INUVIK (Aug 29/97) - Two Parks Canada projects may help determine whether global warming is reshaping the geographical and ecological map of the North.

The vast majority of scientists now believe global temperatures are rising. According to arctic ecologist Martin Raillard, most scientists also believe human industrial activity is responsible at least in part for global warming.

Computer models, said Raillard, suggest the Far North, and Far South, will be most dramatically affected by global warming because the steep angle at which the sun hits the atmosphere doesn't allow for as much heat reflection as in tropical latitudes.

"Parks Canada's mandate is to maintain healthy, protected areas," said Raillard. "If we're losing species, or there is some change going on due to global warming or other causes, we have to know about it."

Monitoring programs now under way in Ivvavik and Aulavik national parks are recording plant growth cycles to compare with future programs. The idea is to determine whether new cycles are emerging that would suggest a change of climate.

"Plants are very sensitive to climate change, so if they do change, this will be very quickly registered," said Raillard. Climate stations are also monitoring wind speed and direction, air temperature, soil temperate, precipitation, humidity, snow depth. Satellites up above are taking snapshots of the ecology below, also to determine in later years if change is occurring.

The information received will be shared by the Arctic Council's International Tundra Experiment, or ITEX, which studies global warming effects in the North.

Ivvavik park chief warden Vicki Sahanatien is also engaged in a project that will contribute greater understanding of global warming, while protecting archeological resources threatened by coastal erosion.

The Beaufort coastline is constantly eroding and rebuilding, due in part to storms and wave action from the ocean. But global warming may speed up that process, by allowing longer open-water oceans, and hence more storms and wave action.

Sahanatien and her team began studying five points along the coast of Ivvavik in 1995, to gauge at what rate the coast is eroding.

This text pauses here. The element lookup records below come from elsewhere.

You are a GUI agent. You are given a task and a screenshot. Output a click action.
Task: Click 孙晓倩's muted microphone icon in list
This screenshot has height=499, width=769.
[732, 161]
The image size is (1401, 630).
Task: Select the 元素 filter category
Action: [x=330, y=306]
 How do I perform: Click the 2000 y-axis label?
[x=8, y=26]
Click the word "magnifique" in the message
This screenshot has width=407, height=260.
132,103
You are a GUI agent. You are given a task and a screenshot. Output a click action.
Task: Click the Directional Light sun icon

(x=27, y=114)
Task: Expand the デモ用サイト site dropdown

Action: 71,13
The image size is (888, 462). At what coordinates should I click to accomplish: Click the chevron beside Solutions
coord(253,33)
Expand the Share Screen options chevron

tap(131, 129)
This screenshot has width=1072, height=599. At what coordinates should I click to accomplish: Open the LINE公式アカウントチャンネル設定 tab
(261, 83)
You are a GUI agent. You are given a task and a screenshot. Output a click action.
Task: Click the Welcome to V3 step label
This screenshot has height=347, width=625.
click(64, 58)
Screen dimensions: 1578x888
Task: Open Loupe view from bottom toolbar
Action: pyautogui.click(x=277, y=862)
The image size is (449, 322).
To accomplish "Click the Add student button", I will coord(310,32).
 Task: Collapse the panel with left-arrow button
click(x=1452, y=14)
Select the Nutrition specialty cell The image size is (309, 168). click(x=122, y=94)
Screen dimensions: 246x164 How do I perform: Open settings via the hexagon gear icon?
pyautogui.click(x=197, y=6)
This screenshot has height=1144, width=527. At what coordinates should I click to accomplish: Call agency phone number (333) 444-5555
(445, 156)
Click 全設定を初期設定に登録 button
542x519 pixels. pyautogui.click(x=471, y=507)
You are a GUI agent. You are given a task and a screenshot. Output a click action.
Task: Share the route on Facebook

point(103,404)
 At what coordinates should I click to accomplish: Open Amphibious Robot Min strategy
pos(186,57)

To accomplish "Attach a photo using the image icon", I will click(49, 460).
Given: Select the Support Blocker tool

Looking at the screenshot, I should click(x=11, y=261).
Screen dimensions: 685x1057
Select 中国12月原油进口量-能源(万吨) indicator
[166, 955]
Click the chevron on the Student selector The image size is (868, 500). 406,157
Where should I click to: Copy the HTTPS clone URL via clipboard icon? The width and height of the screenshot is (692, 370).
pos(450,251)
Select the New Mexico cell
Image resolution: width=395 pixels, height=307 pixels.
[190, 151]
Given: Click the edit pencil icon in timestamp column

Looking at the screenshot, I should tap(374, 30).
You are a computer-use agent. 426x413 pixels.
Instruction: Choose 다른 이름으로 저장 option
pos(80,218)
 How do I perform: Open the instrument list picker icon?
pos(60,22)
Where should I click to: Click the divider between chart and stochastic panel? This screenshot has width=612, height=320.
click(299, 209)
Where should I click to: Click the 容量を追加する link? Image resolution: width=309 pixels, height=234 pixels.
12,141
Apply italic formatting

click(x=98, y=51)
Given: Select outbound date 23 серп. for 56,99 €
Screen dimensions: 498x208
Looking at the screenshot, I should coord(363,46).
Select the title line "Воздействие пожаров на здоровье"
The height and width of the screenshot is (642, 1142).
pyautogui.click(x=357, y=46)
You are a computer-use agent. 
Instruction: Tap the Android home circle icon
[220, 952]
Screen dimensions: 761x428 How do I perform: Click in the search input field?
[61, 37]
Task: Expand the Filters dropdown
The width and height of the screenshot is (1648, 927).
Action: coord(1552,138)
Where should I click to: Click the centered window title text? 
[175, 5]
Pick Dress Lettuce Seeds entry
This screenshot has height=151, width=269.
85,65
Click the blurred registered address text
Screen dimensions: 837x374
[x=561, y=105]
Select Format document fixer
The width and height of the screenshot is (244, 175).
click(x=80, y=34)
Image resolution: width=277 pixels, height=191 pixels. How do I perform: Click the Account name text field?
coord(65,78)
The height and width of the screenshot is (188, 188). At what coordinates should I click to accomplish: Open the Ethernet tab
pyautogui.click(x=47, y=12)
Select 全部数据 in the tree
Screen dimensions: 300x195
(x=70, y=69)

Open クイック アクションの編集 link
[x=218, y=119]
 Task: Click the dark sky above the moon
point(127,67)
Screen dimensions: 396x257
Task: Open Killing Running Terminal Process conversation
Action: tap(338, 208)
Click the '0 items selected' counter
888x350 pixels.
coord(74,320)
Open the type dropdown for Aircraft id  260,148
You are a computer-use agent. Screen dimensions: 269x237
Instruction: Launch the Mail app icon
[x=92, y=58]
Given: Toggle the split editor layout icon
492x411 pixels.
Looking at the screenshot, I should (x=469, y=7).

Using stakes to grid the area, the team then measured the coastline location, the water depth and ground elevations. They also studied wave actions, permafrost depths, water and soil temperatures, ice duration and other variables.

They findings were compared to photos of the area taken in the past, to find out roughly what changes have already taken place. This baseline study can then be used to study the rate of change in coming years.

Sahanatien said a number of important historical and archaeological resources are vulnerable to erosion along the coast, including old buildings, sod houses, stone rings and old gravesites. Inuvialuit leaders will have the option of determining what should be salvaged, said Sahanatien.

"There's natural change going on, but the most difficult question is determining just what is 'natural change,'" said Sahanatien. "This will help us determine what 'natural' is."

"We're supposed to protect these places, but if we don't have any information on whether changes are happening, how can you protect it?" said Raillard.